(Collected data entries)

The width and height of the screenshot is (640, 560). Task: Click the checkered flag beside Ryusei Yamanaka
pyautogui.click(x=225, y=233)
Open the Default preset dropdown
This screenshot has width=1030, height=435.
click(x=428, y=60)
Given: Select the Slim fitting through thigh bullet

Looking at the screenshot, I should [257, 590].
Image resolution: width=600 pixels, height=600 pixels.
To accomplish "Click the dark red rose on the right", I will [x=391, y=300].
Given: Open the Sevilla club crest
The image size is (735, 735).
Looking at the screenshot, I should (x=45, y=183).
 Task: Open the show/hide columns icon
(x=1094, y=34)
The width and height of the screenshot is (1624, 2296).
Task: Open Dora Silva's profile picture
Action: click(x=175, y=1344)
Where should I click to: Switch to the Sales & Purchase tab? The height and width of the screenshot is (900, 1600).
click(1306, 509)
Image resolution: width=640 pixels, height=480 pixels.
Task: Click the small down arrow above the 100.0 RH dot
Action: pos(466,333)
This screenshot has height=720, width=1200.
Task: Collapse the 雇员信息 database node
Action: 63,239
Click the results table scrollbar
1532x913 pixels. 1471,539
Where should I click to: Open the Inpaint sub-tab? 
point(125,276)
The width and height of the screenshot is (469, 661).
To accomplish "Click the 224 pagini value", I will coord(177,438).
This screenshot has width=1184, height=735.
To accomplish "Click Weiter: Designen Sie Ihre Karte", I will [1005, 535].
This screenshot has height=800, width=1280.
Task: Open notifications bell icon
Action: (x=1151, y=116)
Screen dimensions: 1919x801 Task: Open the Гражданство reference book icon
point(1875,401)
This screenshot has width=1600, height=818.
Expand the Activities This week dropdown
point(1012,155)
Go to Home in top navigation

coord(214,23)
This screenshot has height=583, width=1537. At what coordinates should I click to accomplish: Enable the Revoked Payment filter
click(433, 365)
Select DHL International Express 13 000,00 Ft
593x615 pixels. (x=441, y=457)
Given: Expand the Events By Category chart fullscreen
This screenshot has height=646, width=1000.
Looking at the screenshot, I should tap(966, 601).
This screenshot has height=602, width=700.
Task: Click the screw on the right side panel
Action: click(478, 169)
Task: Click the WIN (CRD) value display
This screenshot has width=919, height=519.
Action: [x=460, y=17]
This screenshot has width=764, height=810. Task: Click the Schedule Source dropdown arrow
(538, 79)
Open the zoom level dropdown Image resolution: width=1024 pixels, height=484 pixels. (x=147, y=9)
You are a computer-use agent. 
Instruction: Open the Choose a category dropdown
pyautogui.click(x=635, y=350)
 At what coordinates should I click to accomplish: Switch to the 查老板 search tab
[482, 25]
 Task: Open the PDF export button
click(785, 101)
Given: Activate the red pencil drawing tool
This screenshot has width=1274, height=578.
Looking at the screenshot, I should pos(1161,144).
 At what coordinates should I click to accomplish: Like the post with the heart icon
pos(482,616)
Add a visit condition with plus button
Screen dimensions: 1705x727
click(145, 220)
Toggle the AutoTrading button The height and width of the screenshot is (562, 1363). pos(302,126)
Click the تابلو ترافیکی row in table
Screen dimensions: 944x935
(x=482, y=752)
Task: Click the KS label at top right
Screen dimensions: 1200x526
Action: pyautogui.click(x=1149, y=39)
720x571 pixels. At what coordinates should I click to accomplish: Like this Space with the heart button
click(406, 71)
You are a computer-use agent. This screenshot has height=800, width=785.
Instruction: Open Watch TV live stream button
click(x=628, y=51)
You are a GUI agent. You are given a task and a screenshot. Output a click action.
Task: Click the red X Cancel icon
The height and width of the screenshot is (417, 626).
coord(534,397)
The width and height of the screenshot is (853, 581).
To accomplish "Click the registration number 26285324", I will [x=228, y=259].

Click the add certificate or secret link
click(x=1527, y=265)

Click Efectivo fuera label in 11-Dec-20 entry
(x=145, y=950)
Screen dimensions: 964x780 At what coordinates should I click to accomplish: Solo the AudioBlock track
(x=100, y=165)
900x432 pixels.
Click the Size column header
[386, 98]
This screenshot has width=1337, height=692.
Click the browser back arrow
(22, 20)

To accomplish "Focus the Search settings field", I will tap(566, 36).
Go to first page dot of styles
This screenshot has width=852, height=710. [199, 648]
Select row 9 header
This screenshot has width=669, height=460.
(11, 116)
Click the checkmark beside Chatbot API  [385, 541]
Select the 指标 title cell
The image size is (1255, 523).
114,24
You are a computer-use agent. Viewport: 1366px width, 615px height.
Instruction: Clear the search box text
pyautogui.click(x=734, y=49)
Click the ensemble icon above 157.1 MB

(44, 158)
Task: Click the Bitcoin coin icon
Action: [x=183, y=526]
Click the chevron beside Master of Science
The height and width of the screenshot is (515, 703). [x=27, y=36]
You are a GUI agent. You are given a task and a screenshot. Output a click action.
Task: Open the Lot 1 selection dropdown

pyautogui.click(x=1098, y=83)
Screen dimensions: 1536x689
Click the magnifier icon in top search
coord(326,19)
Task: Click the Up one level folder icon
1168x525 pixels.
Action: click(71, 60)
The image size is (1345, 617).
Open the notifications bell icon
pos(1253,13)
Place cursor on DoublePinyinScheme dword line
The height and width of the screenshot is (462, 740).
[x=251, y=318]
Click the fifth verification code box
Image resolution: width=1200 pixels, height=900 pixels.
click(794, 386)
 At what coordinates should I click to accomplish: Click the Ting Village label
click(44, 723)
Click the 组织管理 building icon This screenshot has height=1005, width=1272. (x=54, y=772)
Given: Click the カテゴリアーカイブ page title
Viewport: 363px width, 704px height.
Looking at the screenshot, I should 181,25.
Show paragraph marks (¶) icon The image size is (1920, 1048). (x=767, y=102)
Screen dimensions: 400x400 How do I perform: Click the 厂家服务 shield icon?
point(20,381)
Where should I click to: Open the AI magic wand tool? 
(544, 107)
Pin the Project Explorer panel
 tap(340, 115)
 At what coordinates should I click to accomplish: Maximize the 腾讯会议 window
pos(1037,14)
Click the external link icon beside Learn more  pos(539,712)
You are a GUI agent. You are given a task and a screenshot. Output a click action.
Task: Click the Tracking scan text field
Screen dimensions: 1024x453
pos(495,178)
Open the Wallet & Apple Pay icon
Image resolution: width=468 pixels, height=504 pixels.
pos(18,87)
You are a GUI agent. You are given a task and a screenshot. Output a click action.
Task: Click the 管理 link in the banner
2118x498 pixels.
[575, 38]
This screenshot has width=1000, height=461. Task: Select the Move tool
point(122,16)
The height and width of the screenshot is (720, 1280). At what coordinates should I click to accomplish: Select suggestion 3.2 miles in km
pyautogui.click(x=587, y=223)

* [Exercise objective]: Look through the entries above and find each line where the word "field" occurs; copy those lines.

* [Exercise solution]:
To accomplish "Focus the Search settings field", I will tap(566, 36).
Task: Click the Tracking scan text field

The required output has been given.